My stock trailer was fine with a pony in the front and a pony cart in back and like you said, it's a lot easier that way. For my full size cart (too wide for trailer), I've bought two folding ramps (dirt cheap off craigslist) and I installed a hand winch on the truck (behind driver on top of bed quarterpanel) as I can't push the cart alone up into the full sized bed. (Two people makes it easy winchless.)


----------



## QtrBel (May 31, 2012)

Two wheeled is easy. Back of truck bed and something to protect shafts and roof. But you can find those with removable shafts - that is my preference. Same for the wagonettes and many are made to switch between shafts or pole. We had a slant load with a gate midway (straight across) and vehicles were loaded and locked down in back. Often though we hauled 4 - 6 and a much larger vehicle on another trailer.


----------



## horselovinguy (Oct 1, 2013)

For those of you who do this now....

I'm thinking *16' floor space* is what would accommodate a horse and cart?
So, possibly not a 16' trailer as that also includes the tongue and hitch section outside, up front...but don't know what "size" that then would be. :|

Now, if Thunder is small, pony sized,... you of course don't need as big, but if this then is the only trailer...:icon_rolleyes:
You I think know where my mind is headed... :frown_color:
Enabler here for having multiple trailers. 

:runninghorse2:...


----------



## ducky1234 (May 2, 2017)

horselovinguy said:


> For those of you who do this now....
> Enabler here for having multiple trailers.

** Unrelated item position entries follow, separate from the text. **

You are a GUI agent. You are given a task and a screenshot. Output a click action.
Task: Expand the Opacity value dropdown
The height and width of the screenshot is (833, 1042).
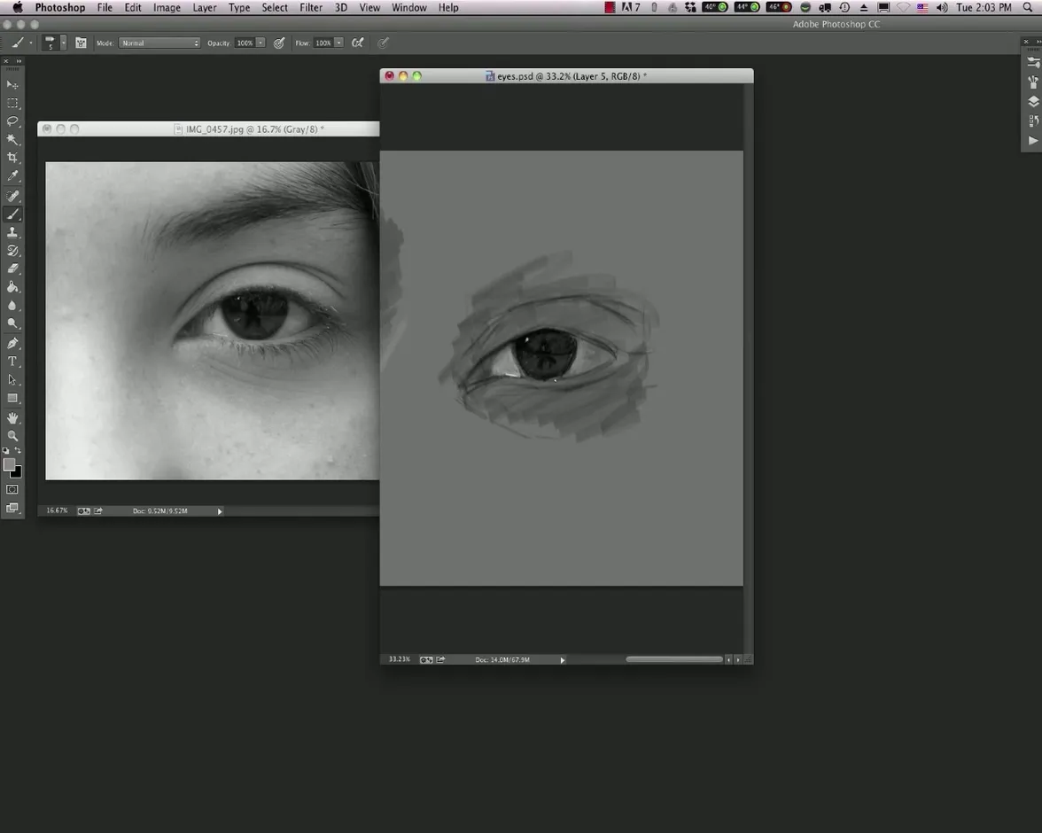261,43
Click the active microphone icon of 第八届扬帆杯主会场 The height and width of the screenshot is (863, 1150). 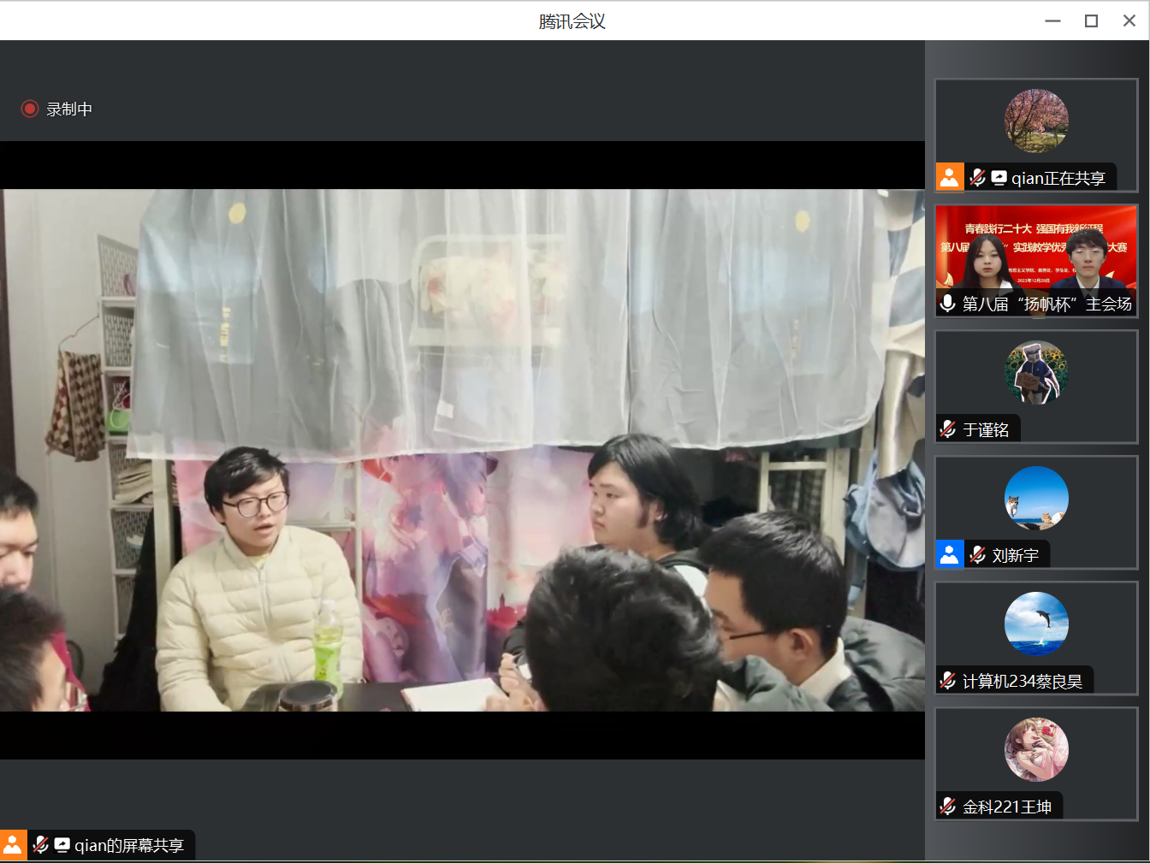tap(947, 302)
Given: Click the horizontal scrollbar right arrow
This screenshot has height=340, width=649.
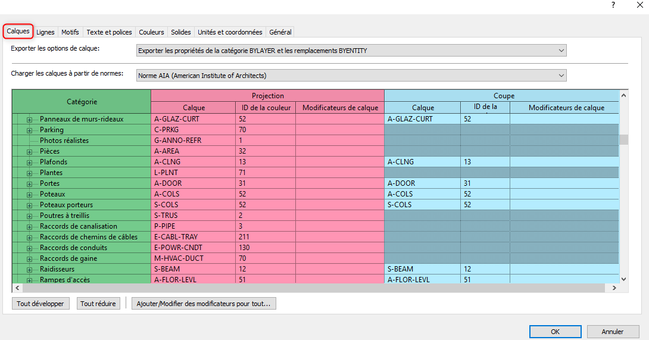Looking at the screenshot, I should pos(614,288).
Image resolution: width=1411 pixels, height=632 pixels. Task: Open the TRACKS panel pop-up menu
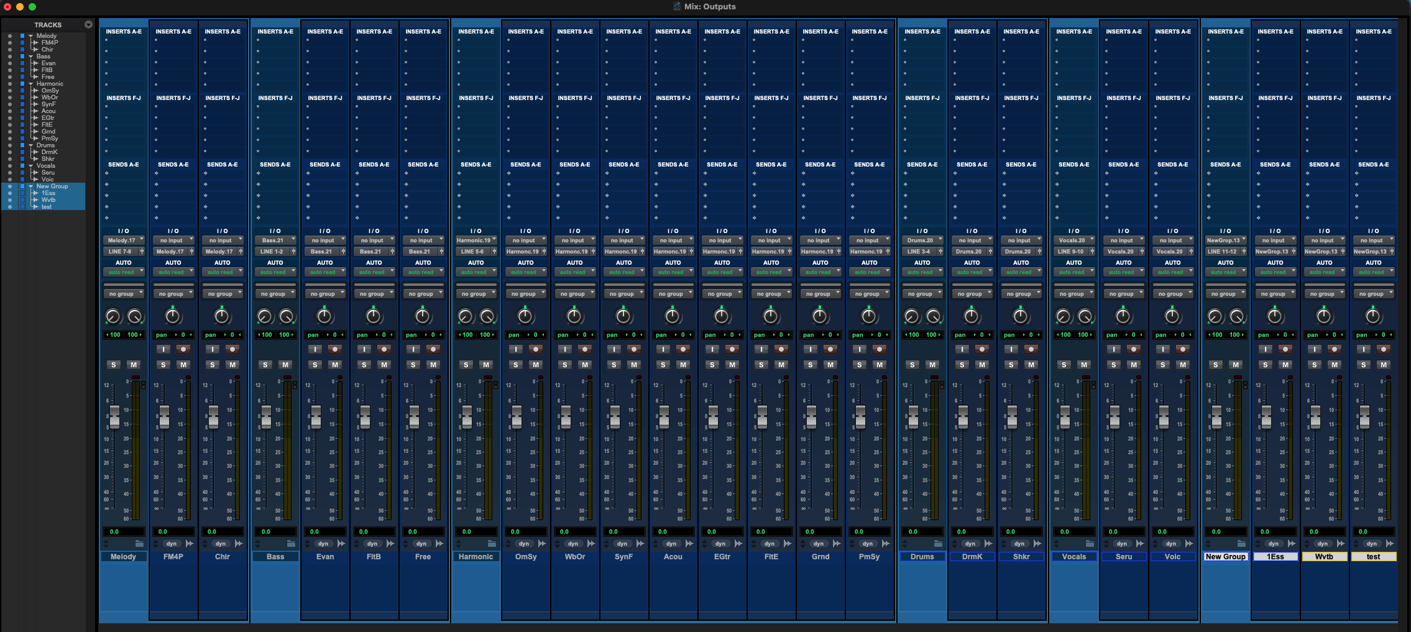point(88,24)
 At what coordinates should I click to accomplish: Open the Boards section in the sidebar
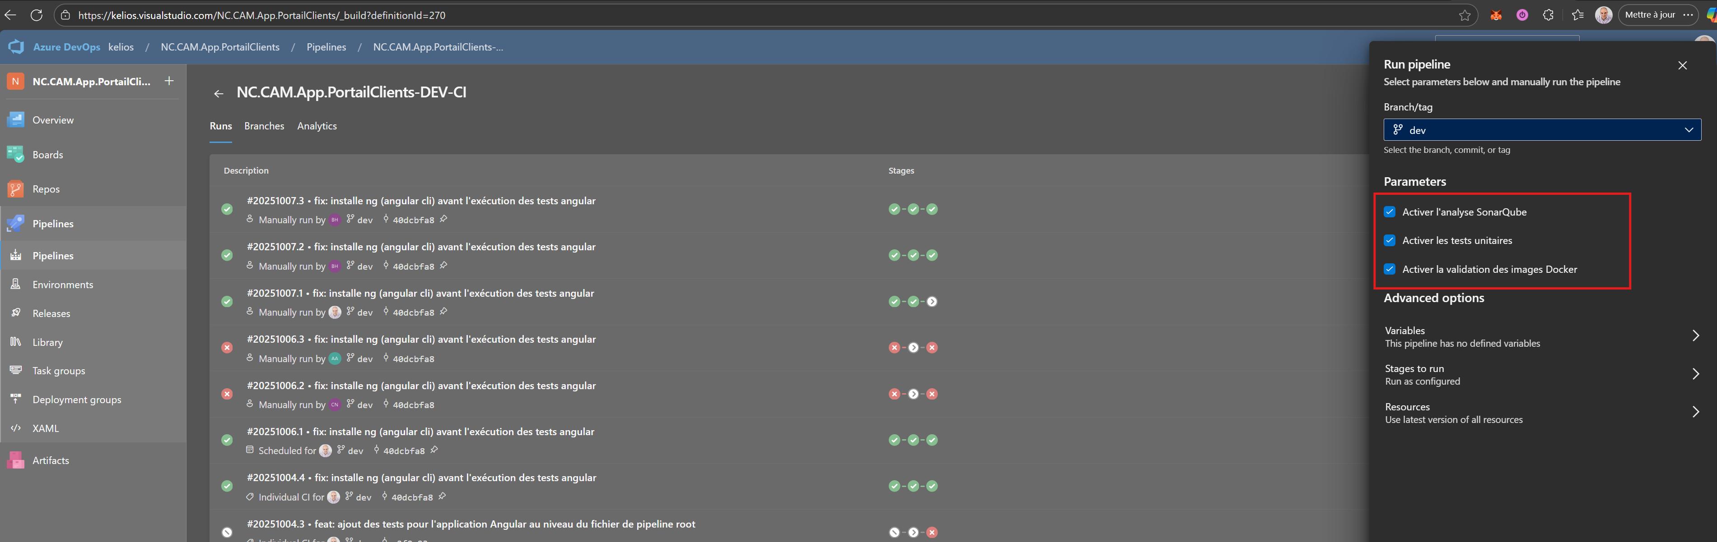click(x=47, y=154)
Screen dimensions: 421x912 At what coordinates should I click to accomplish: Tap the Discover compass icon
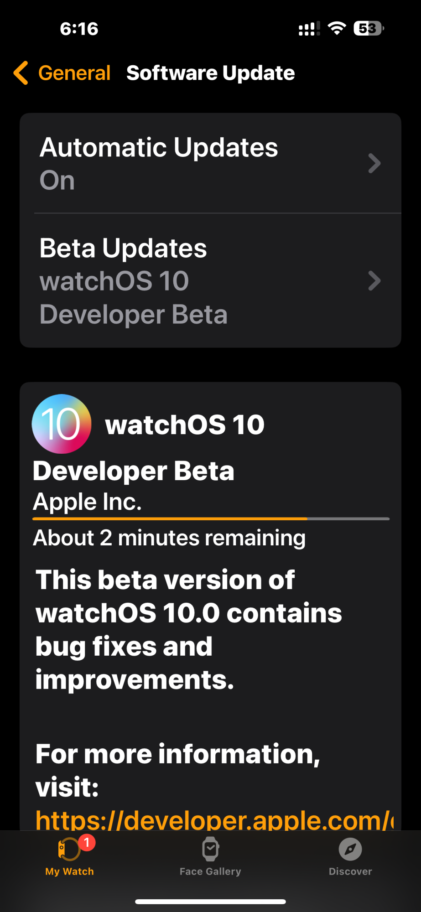point(350,849)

Ah... Multiple headaches. I only have two dull throbs....


----------



## Kaifyre (Jun 16, 2016)

@horselovinguy In the beginning I probably won't be driving too often by myself so needing a second person all the time to assist isn't a huge deal breaker for me ... although I hear you, it is better to be self sufficient (what if my helper gets injured or ill on the drive and I need someone to help me put it back up at the end of the day?) so I will look into that. Also, yes, I'm not a big fan of having to unhitch my trailer to get it out. Those are both great points, I'll have to think on that some more. I have thought up a bunch of ways to secure the vehicle inside the trailer, but I hadn't thought of installing a harness hook inside to help me transport the harness - thank you! I would probably put it in a waterproof bag of some sort for transport ... when I'm not using it, the harness will be stored in my other trailer with a tack room, but I am looking into putting a storage box inside the horse portion of the trailer so it wouldn't take up so much room inside the tack room. I'd probably use those atv ramps to load it, as I'd want as inexpensive of a "secondary" trailer as I could find, and ramps on the trailer itself are expensive! If I'm going to be trading in my 2 horse trailer though, I would want a permanent ramp on it. 
@ducky1234 That's a really good idea! If you don't mind me asking, what did you end up spending on a winch? I'm assuming you don't need anything super heavy duty to get a 250 pound cart into the truck bed? What is yours rated for?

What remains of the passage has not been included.